• [DATA FOR PROCESSING]
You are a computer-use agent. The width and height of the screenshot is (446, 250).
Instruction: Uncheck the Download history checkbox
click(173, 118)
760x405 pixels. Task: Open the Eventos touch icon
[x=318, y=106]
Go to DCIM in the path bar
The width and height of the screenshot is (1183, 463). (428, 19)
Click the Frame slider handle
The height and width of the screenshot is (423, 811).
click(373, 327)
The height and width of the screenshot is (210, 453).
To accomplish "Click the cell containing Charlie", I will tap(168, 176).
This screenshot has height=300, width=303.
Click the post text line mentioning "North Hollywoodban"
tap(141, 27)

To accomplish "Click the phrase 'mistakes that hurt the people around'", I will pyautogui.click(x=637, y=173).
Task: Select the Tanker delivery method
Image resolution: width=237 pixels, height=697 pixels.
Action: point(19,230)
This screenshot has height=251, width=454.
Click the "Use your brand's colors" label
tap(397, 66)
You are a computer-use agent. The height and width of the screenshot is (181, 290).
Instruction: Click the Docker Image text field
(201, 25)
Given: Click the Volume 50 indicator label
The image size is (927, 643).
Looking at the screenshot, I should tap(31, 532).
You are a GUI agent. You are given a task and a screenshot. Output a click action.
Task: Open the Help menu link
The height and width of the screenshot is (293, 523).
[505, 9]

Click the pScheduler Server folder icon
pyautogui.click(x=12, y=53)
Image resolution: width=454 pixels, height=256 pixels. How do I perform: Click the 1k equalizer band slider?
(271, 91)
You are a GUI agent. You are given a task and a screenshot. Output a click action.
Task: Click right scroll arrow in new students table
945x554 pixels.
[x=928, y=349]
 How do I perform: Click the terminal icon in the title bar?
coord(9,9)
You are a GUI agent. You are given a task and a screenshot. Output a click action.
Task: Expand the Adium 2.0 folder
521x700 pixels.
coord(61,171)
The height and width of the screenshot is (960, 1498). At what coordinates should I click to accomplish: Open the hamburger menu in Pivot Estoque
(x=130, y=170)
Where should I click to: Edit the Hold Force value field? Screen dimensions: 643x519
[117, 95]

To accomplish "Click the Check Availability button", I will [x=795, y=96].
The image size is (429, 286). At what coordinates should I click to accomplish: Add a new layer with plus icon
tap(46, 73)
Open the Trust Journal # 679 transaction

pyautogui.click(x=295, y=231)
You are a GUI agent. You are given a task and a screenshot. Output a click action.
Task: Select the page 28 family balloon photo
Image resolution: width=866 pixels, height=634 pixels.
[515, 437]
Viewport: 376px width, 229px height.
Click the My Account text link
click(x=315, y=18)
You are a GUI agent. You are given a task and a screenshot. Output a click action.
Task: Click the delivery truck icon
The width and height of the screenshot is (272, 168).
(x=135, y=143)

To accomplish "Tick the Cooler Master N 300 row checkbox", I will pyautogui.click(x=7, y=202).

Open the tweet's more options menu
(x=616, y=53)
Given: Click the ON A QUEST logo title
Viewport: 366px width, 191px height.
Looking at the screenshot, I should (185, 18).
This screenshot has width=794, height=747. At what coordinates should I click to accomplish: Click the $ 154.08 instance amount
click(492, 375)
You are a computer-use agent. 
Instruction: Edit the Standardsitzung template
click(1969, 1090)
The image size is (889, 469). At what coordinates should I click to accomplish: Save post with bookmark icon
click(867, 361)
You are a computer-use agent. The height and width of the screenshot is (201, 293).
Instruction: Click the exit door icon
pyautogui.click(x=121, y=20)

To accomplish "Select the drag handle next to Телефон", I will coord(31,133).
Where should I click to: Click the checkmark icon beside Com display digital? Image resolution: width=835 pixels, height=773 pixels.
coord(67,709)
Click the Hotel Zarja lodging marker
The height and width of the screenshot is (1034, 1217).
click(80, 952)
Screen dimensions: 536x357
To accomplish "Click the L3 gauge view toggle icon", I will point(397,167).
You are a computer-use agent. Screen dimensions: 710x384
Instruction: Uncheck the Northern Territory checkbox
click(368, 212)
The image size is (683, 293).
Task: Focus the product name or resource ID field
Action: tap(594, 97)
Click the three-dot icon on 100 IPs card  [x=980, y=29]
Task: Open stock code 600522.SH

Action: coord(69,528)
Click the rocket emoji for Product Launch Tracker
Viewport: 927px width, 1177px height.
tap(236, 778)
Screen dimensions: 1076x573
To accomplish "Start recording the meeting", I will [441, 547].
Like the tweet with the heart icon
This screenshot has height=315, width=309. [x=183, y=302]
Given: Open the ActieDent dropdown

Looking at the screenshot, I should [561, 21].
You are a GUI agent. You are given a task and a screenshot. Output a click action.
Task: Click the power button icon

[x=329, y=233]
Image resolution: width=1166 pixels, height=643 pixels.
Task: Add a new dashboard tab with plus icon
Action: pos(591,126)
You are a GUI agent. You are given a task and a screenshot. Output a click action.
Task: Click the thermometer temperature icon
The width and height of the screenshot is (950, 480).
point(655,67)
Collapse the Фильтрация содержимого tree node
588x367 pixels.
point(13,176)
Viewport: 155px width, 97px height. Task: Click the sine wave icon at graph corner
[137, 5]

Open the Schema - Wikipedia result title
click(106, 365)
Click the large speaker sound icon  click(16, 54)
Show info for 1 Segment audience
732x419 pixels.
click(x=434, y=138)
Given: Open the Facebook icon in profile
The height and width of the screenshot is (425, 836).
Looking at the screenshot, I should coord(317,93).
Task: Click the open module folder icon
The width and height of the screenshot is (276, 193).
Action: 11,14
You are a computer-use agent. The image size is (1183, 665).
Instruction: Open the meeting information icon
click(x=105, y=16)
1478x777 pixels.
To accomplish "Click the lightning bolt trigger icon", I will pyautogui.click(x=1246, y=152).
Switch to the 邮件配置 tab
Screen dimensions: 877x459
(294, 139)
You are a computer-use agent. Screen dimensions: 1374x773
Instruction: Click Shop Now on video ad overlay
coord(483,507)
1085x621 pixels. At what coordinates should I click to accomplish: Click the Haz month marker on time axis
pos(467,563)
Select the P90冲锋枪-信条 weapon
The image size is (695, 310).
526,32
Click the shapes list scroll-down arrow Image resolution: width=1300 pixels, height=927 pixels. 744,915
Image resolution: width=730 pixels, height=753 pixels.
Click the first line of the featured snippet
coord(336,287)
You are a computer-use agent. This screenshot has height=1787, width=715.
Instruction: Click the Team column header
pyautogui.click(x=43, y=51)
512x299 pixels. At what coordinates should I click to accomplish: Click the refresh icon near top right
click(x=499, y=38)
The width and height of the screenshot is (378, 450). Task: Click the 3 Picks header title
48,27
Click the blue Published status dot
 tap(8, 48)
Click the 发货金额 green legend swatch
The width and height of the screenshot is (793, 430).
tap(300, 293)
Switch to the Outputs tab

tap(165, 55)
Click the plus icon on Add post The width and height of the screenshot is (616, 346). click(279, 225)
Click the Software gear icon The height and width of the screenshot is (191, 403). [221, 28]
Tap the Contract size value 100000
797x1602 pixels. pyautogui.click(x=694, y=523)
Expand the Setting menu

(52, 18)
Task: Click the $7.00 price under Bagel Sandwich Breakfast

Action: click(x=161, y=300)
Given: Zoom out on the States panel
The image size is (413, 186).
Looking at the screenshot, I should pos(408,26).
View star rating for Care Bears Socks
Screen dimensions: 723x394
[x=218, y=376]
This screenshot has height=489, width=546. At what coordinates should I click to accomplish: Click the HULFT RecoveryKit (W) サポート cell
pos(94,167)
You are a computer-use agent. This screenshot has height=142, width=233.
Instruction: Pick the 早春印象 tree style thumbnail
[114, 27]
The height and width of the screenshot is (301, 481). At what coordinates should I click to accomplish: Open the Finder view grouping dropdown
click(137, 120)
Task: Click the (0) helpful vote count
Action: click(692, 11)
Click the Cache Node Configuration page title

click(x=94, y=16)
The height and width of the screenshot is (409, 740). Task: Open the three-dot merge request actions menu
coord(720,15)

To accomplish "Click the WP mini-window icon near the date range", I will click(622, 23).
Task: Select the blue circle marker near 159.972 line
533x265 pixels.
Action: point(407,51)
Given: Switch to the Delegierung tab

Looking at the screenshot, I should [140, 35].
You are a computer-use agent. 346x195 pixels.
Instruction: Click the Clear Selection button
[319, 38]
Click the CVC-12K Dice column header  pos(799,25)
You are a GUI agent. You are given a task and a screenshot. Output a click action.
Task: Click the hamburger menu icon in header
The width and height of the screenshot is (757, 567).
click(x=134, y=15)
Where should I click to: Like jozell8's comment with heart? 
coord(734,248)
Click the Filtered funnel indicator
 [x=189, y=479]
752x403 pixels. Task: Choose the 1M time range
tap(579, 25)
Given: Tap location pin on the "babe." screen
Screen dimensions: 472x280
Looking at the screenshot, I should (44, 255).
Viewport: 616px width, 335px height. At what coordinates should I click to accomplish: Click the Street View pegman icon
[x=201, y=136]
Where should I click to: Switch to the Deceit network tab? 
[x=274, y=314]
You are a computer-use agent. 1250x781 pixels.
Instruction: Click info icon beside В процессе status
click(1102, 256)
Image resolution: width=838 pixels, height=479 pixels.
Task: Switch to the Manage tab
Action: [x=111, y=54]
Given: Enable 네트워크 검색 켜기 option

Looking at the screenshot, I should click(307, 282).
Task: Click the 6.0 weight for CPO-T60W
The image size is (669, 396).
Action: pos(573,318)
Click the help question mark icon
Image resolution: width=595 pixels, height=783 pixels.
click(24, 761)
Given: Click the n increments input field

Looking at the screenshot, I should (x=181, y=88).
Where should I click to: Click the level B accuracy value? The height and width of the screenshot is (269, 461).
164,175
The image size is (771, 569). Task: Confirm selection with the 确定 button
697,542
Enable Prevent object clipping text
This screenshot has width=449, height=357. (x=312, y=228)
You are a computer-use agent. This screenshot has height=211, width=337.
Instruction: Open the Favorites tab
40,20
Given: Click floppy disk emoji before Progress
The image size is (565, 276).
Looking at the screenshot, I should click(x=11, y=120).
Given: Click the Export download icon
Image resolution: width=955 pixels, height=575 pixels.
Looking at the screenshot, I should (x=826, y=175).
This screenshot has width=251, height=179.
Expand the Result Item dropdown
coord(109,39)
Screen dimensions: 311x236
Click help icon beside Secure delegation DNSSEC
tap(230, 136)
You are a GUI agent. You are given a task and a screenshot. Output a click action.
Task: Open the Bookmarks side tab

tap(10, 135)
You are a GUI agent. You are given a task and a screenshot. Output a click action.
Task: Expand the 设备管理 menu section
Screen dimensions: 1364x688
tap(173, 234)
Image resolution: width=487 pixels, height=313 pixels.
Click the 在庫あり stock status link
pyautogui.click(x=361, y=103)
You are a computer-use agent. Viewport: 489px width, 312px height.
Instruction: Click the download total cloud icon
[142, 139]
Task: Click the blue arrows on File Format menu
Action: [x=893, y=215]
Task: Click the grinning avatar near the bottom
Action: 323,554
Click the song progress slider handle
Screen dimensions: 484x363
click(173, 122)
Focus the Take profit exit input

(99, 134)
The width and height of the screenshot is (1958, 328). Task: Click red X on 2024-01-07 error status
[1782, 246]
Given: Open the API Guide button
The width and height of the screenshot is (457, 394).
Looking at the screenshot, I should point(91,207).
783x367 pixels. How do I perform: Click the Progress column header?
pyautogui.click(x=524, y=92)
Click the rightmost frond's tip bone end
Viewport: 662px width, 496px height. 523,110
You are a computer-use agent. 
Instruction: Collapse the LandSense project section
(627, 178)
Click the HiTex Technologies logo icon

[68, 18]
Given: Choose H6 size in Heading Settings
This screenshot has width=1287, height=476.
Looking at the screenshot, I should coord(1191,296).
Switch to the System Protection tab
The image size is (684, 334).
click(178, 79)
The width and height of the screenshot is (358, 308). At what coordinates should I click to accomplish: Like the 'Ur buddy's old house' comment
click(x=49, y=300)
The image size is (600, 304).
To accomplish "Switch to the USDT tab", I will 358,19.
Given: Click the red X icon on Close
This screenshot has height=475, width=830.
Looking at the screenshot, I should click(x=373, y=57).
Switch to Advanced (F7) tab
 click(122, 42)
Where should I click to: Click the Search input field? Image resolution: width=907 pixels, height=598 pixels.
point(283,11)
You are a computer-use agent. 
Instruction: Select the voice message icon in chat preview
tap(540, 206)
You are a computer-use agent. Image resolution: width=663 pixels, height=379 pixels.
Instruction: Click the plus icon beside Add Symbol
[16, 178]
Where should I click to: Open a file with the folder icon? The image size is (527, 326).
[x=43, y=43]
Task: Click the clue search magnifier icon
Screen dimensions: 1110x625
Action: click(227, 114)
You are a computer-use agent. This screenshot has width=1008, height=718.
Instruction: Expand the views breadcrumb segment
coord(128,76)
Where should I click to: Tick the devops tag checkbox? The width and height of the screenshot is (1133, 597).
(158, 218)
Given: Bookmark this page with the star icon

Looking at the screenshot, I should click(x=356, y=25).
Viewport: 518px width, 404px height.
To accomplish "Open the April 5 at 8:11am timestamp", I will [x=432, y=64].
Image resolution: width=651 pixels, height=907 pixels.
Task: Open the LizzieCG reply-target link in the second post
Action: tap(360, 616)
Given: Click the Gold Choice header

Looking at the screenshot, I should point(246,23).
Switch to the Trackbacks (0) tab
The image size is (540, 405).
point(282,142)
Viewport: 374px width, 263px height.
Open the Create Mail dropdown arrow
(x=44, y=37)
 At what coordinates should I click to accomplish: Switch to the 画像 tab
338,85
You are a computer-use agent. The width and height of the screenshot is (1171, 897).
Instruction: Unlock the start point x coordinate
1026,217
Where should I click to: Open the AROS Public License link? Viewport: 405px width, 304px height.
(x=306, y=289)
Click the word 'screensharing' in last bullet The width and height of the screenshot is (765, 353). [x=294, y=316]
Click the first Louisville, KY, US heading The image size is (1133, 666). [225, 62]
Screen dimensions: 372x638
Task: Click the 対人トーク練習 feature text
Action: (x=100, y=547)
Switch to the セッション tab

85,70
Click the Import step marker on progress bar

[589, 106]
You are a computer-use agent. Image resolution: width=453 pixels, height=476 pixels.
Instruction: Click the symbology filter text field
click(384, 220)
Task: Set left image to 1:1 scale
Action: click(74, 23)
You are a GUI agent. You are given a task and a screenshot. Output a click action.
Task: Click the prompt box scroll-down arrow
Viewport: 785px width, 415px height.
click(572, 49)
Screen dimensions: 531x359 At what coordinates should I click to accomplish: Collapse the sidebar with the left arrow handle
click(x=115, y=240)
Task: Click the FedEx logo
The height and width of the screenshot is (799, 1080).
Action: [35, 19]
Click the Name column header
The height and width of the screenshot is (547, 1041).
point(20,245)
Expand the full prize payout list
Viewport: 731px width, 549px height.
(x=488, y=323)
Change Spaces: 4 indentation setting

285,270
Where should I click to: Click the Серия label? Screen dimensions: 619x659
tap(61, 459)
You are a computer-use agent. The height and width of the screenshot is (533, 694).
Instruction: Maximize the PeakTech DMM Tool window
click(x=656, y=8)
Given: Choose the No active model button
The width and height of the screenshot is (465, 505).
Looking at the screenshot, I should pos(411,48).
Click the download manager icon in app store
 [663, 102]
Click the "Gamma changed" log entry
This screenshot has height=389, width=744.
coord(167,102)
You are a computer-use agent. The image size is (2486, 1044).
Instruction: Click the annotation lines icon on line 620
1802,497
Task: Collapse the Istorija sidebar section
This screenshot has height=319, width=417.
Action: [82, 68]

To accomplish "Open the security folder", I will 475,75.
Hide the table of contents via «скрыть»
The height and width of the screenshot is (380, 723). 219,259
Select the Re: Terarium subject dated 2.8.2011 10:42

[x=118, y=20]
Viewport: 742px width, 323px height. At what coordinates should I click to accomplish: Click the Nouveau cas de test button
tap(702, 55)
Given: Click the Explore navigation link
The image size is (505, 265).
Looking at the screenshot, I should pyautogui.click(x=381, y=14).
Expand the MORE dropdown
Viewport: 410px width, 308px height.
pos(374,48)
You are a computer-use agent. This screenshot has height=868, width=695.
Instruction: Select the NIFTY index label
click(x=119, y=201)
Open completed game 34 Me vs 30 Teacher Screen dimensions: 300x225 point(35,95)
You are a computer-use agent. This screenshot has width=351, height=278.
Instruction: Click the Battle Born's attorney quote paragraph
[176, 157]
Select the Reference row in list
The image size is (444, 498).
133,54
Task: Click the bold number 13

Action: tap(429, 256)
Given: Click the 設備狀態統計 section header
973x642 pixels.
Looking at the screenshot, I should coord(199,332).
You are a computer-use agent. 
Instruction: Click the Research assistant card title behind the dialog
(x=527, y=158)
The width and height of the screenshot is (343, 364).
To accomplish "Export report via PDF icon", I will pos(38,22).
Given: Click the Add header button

• [PROBLEM REQUIREMENTS]
Each line in the entries above, starting at the line with "is (201, 293)." and ending at the line with "Given: Open the Facebook icon in profile", is to be printed exactly, and only those lines.

• [SOLUTION FOR THIS EXERCISE]
You are a computer-use agent. The height and width of the screenshot is (201, 293).
Instruction: Click the exit door icon
pyautogui.click(x=121, y=20)

To accomplish "Select the drag handle next to Телефон", I will coord(31,133).
Where should I click to: Click the checkmark icon beside Com display digital? Image resolution: width=835 pixels, height=773 pixels.
coord(67,709)
Click the Hotel Zarja lodging marker
The height and width of the screenshot is (1034, 1217).
click(80, 952)
Screen dimensions: 536x357
To accomplish "Click the L3 gauge view toggle icon", I will point(397,167).
You are a computer-use agent. Screen dimensions: 710x384
Instruction: Uncheck the Northern Territory checkbox
click(368, 212)
The image size is (683, 293).
Task: Focus the product name or resource ID field
Action: tap(594, 97)
Click the three-dot icon on 100 IPs card  [x=980, y=29]
Task: Open stock code 600522.SH

Action: coord(69,528)
Click the rocket emoji for Product Launch Tracker
Viewport: 927px width, 1177px height.
tap(236, 778)
Screen dimensions: 1076x573
To accomplish "Start recording the meeting", I will [441, 547].
Like the tweet with the heart icon
This screenshot has height=315, width=309. [x=183, y=302]
Given: Open the ActieDent dropdown

Looking at the screenshot, I should [561, 21].
You are a GUI agent. You are given a task and a screenshot. Output a click action.
Task: Click the power button icon

[x=329, y=233]
Image resolution: width=1166 pixels, height=643 pixels.
Task: Add a new dashboard tab with plus icon
Action: pos(591,126)
You are a GUI agent. You are given a task and a screenshot. Output a click action.
Task: Click the thermometer temperature icon
The width and height of the screenshot is (950, 480).
point(655,67)
Collapse the Фильтрация содержимого tree node
588x367 pixels.
point(13,176)
Viewport: 155px width, 97px height. Task: Click the sine wave icon at graph corner
[137, 5]

Open the Schema - Wikipedia result title
click(106, 365)
Click the large speaker sound icon  click(16, 54)
Show info for 1 Segment audience
732x419 pixels.
click(x=434, y=138)
Given: Open the Facebook icon in profile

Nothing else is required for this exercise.